**TEXTE PRÉSENTÉ**

_ _ _ _ _

Yannick Le Joubioux : « je voulais d’abord te dire que je dois mon existence à une plate. C’est à dire que mon père n’aurait pas rencontré ma mère, s’il n’y avait pas eu un passeur et sa plate faisant le passage entre St Armel et Séné. Ils ne se seraient sûrement pas rencontrés car ma mére était de l’autre côté à Séné et mon père de St Armel. Donc je dois mon existence – pas la vie, car la vie ne dépend pas des hommes – je dois mon existence à un passeur et à sa barque.
C’était l’époque où il y avait encore un passeur et ça remonte au moins au 14e siècle. Ce n’était pas un passeur mythique faisant passer les âmes sur l’Autre Rive, c’était un passeur très fonctionnel. Ce passage entre St Armel et Séné, qu’empruntait aussi le duc de Bretagne, a duré jusque dans les années 50, avec Louis Le Gall qui a été le dernier passeur et qui a permis après la guerre aux gars de St Armel de fréquenter les filles de Séné.
Il y a une deuxième chose essentielle de ma vie liée aux barques, c’est que mon métier, je le dois aux barques. En effet mon grand-père n’aurait pas pu se lancer dans l’ostréiculture, s’il n’avait pas disposé de barques, en particulier de ces grandes barques qu’on appelait les « chalands ». Sans bateau de ce type à fond plat, on ne pouvait pas dans le Golfe pratiquer cette activité, c’est à dire se mouvoir facilement avec peu d’eau.

_ _ _ _ _

**SECTION DES DONNÉES**

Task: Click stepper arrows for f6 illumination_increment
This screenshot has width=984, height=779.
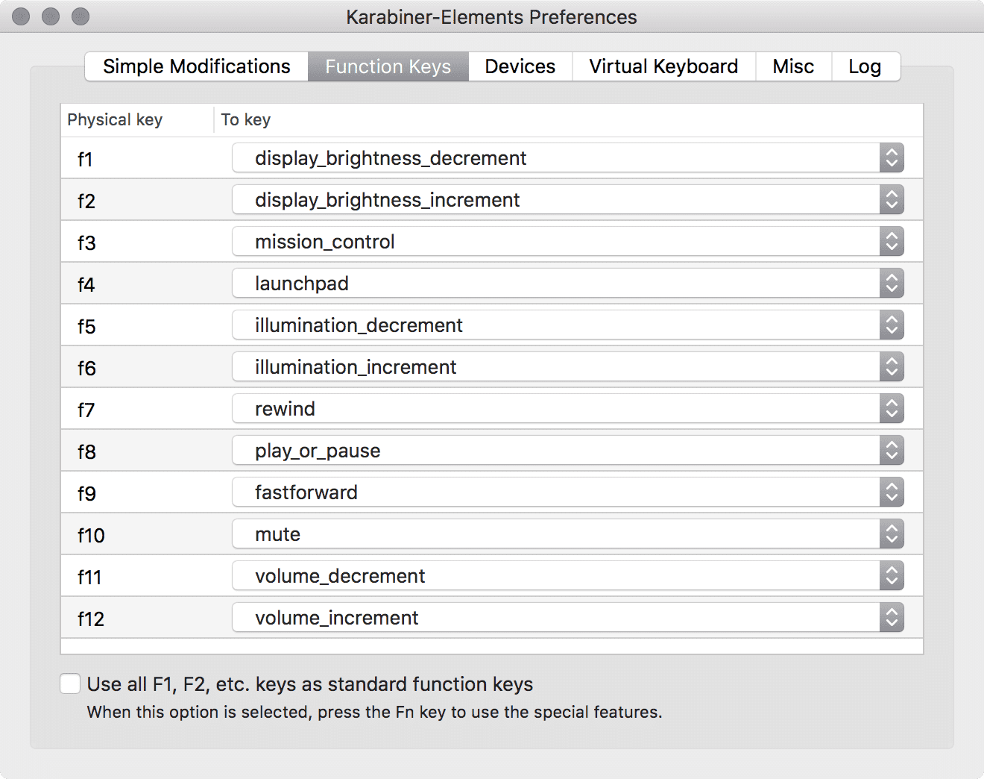Action: point(892,367)
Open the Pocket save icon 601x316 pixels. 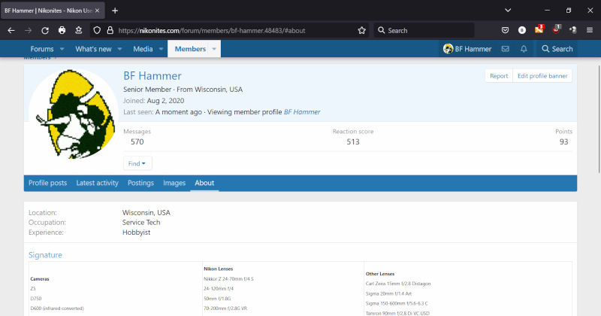(x=506, y=31)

_ _ _ _ _

**CONSIGNE**
Condensez sous forme de liste le paragraphe du texte qui commence par « C’était l’époque où », en conservant ses faits principaux. Les lignes présentées plus haut constituent un matériau indépendant du texte.

**RÉPONSE**
- Un passeur assurait encore la traversée entre St Armel et Séné, une pratique remontant au moins au 14e siècle.
- Ce n’était pas un passeur mythique des âmes, mais un passeur très fonctionnel.
- Le duc de Bretagne empruntait aussi ce passage.
- Le passage a duré jusque dans les années 50, Louis Le Gall étant le dernier passeur.
- Après la guerre, il a permis aux gars de St Armel de fréquenter les filles de Séné.